Someone with narcissistic personality disorder, or a significant amount of narcissistic traits, doesn’t see you for who you are. In fact, they don’t see you at all. For practical purposes, you’re more like a projection screen. Yet, since this is -for many of us- such a foreign concept to wrap our heads around, we tend to simply assume that, when someone likes us, they like who we really are and, hence, can see who we really are.
At first, we might come to believe that, when a narcissist compliments us, it’s because they think we -as we truly are- are really great. Wow, all this time, so many people don’t see your value and here is someone who, quite quickly, just loves who you are! Or so you think.

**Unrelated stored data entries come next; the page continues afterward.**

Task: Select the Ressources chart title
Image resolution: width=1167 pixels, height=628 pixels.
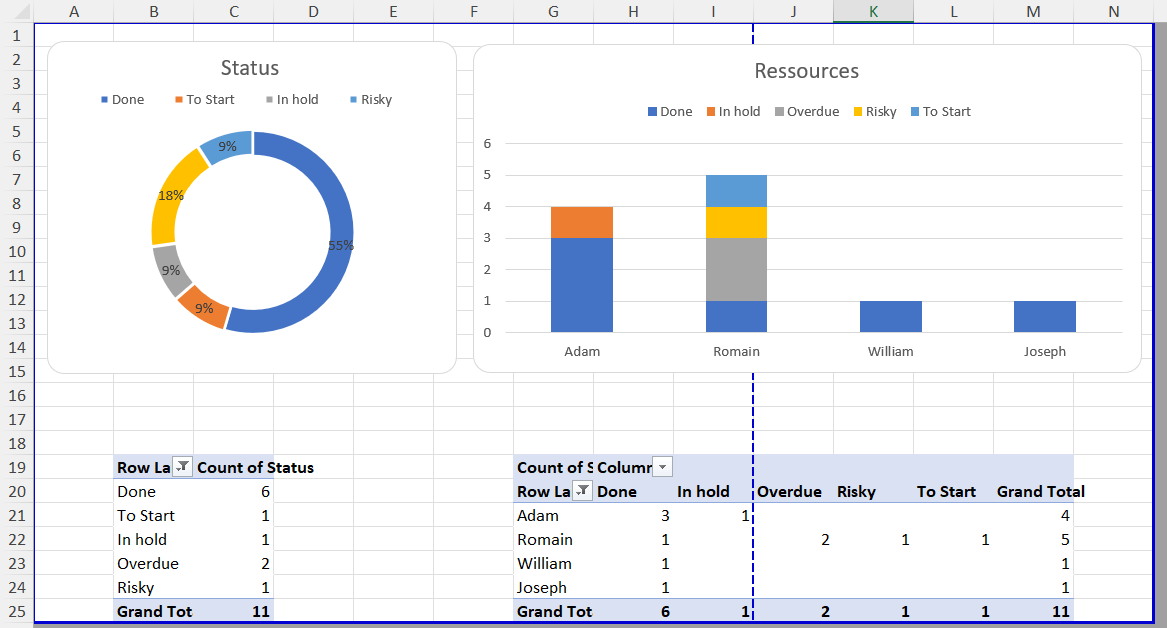Action: (806, 71)
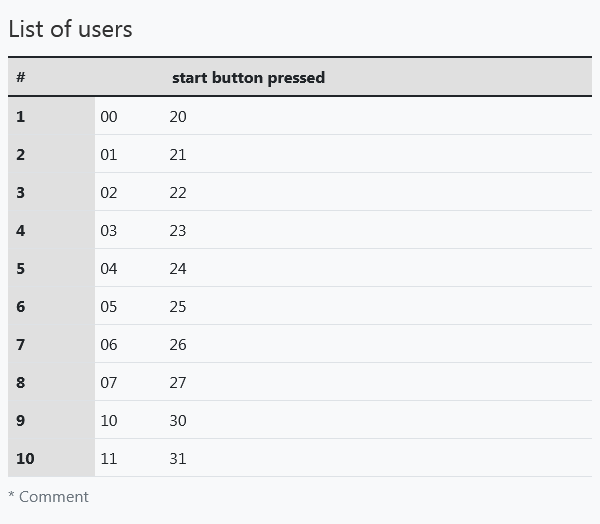Click the cell containing 25

click(x=378, y=306)
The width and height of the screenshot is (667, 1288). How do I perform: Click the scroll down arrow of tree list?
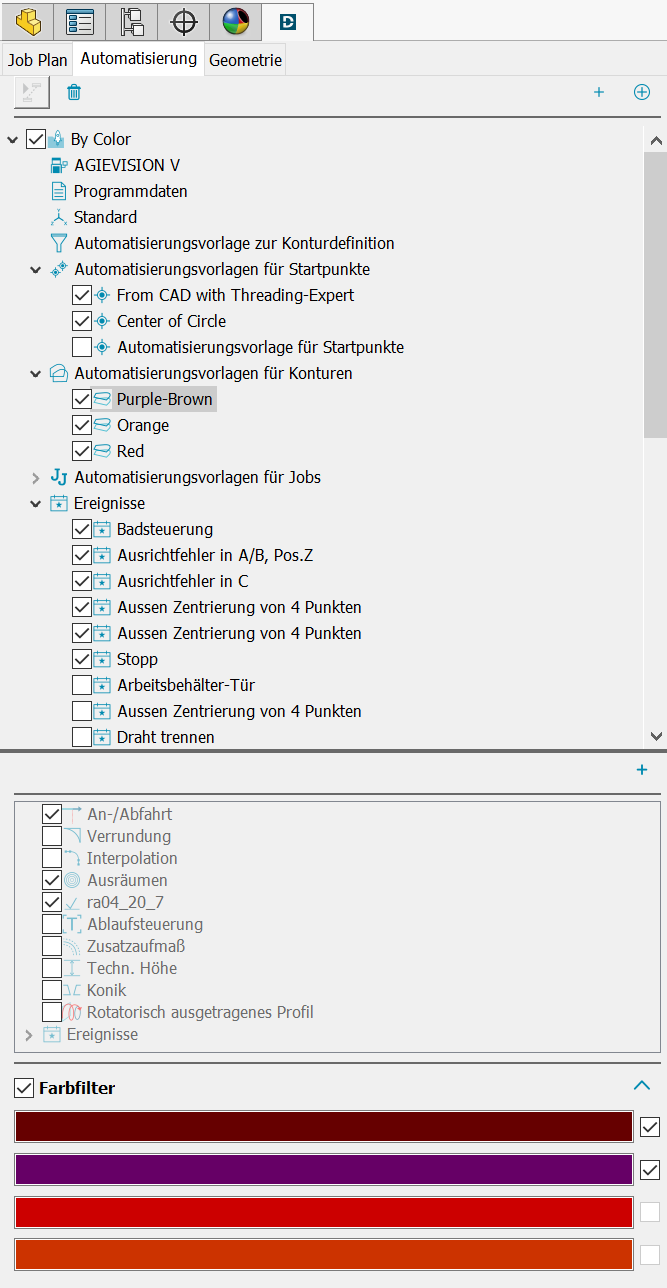point(656,735)
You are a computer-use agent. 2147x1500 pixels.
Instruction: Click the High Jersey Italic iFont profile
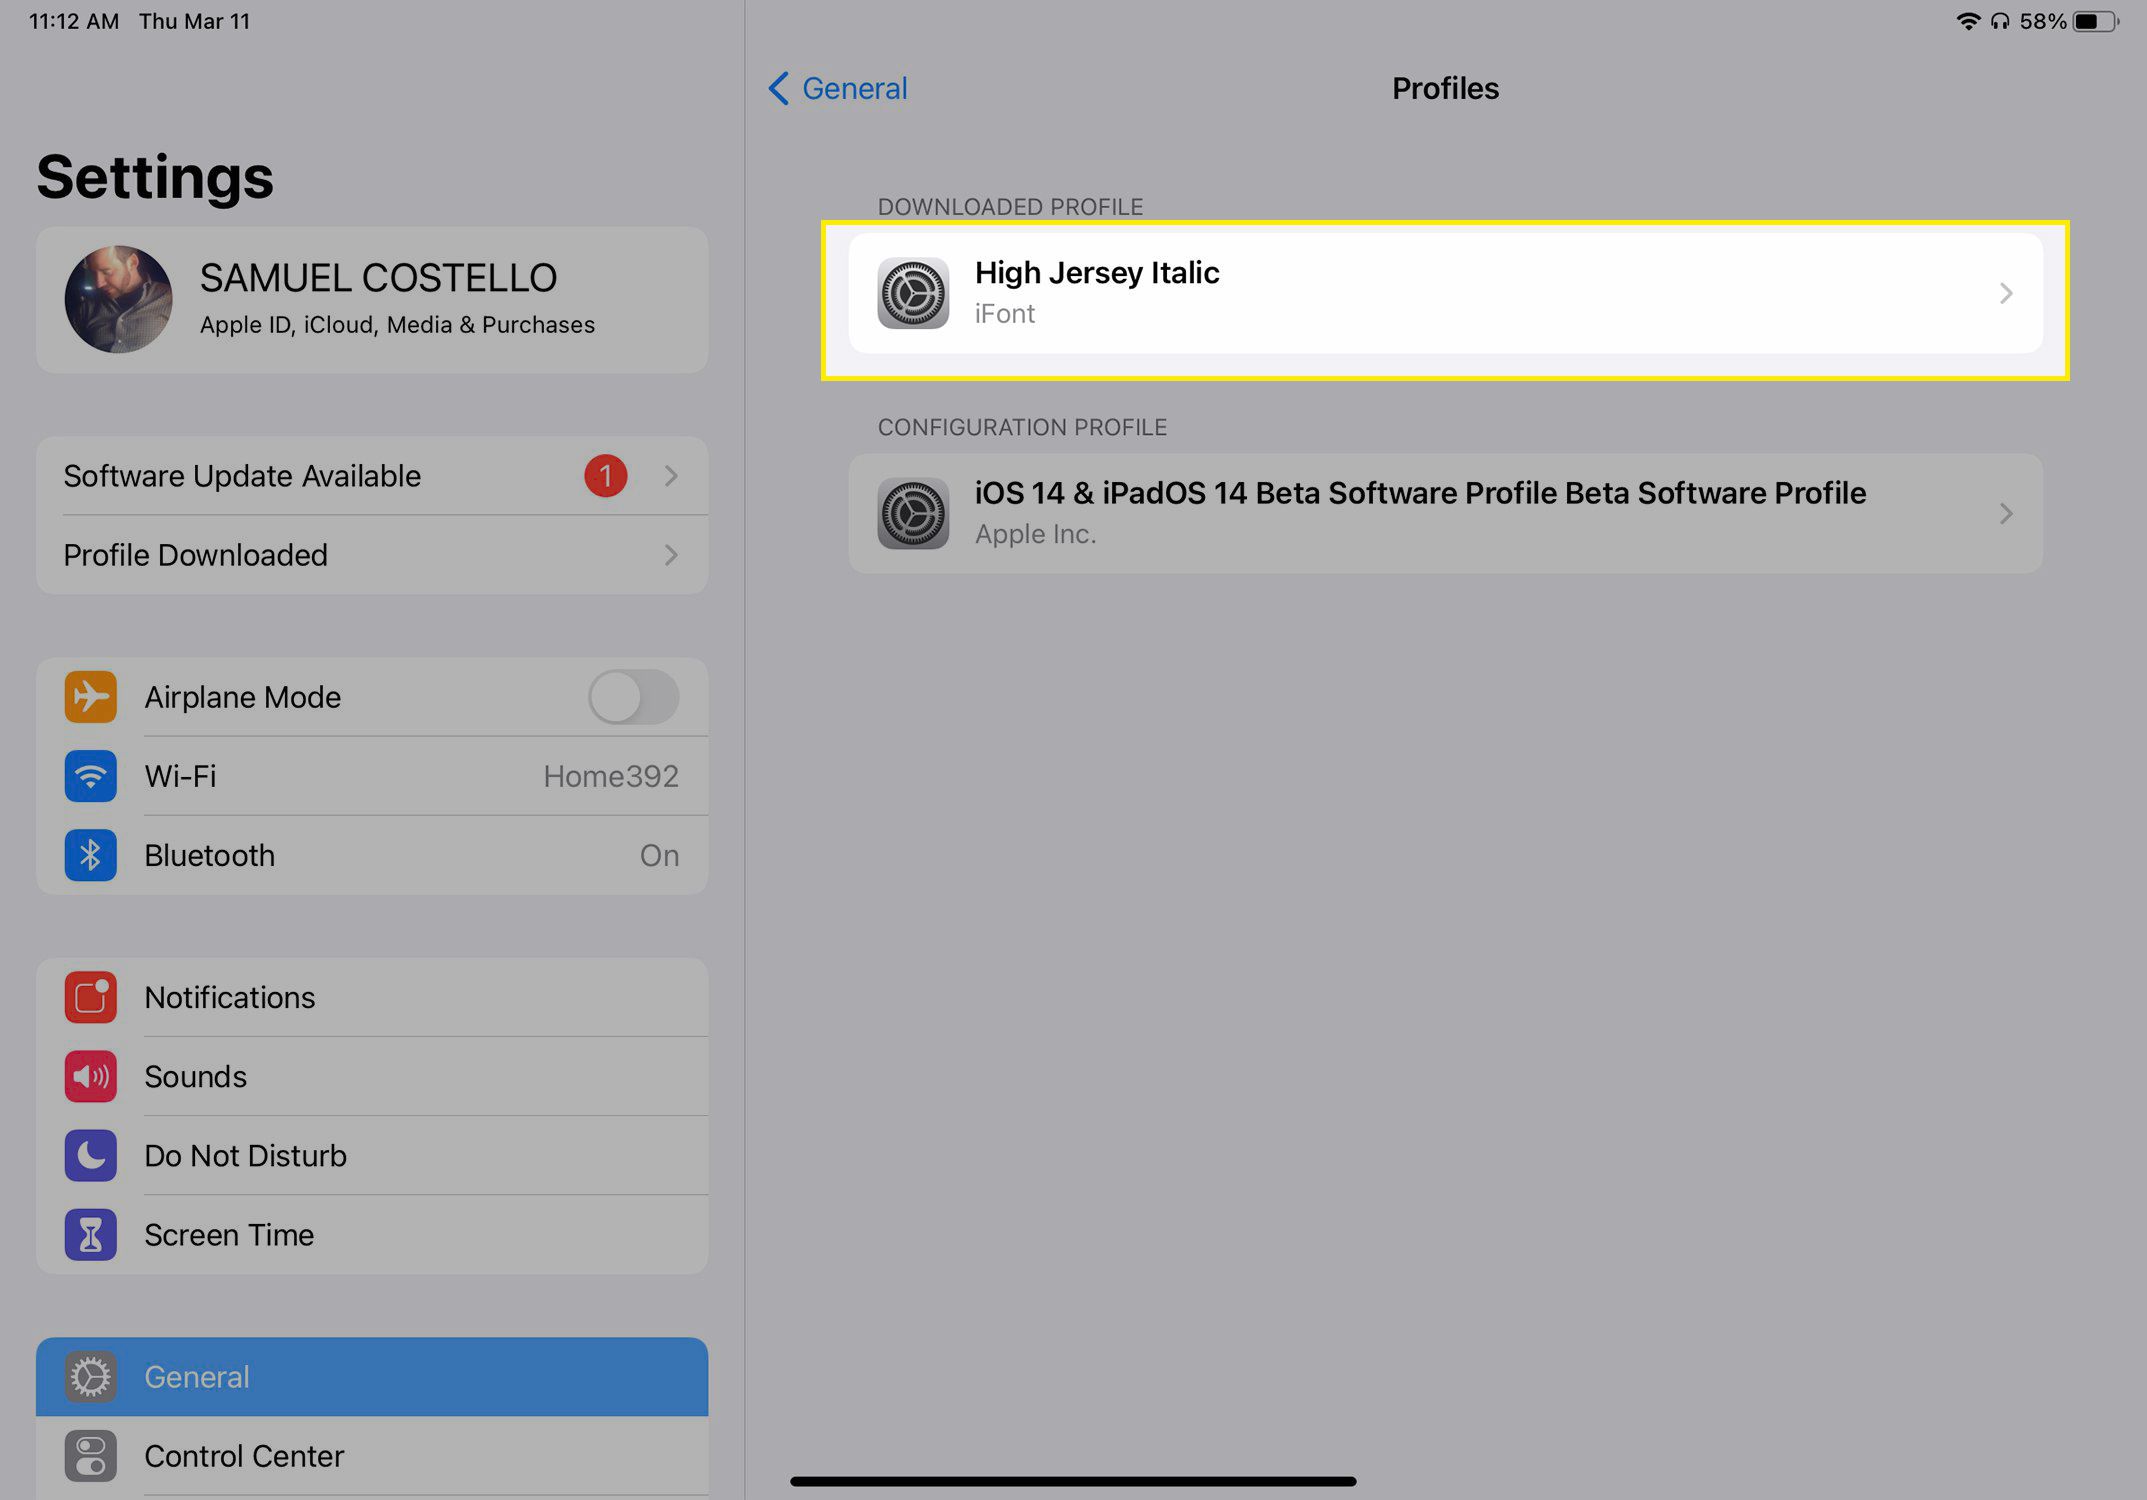1445,292
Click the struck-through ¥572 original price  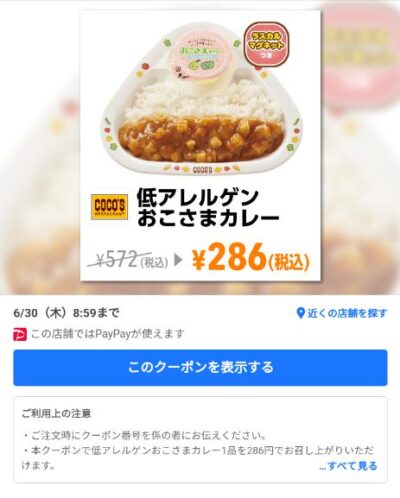tap(127, 260)
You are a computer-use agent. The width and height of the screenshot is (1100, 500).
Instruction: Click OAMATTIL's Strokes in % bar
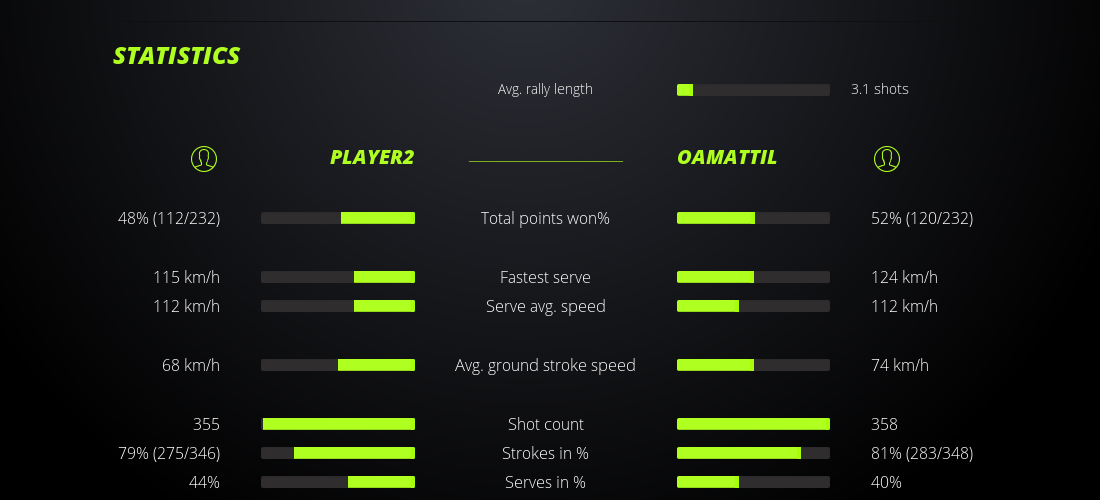click(753, 453)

What happens is that then you kind of get lifted “above” yourself. The narcissist convinces you that you are way more special than you ever thought possible. As a result, while this may feel really good, you also lose your inner footing. You are not the person you always felt you were. An inner sense of “I am just who I am and that is just what is normal for me, nothing special” gets shattered.
This may feel like an upgrade but, in fact, it’s destabilizing. It’s destabilizing because it’s not the same as someone who believes in you or likes you as you are.
In other words, there’s no stable middle-ground. You’re always on an image rollercoaster.
While the romantic high that a narcissist can give you may seem preferable over a plain and simple kind of “I am o.k.”, it also comes with incredibly high expectations. Once you’ve acquired super star status, you’re expected to live up to it, and can never be normal again.
In the end, you’ll be left wondering about who you really are. If you’re not who you thought you were, and you’re not a superstar (at least, not always) and you’re not the lowest of the low (at least, not always) then who the heck are you? The ensuing self-doubt can create more vulnerability and openness to narcissistic flattery.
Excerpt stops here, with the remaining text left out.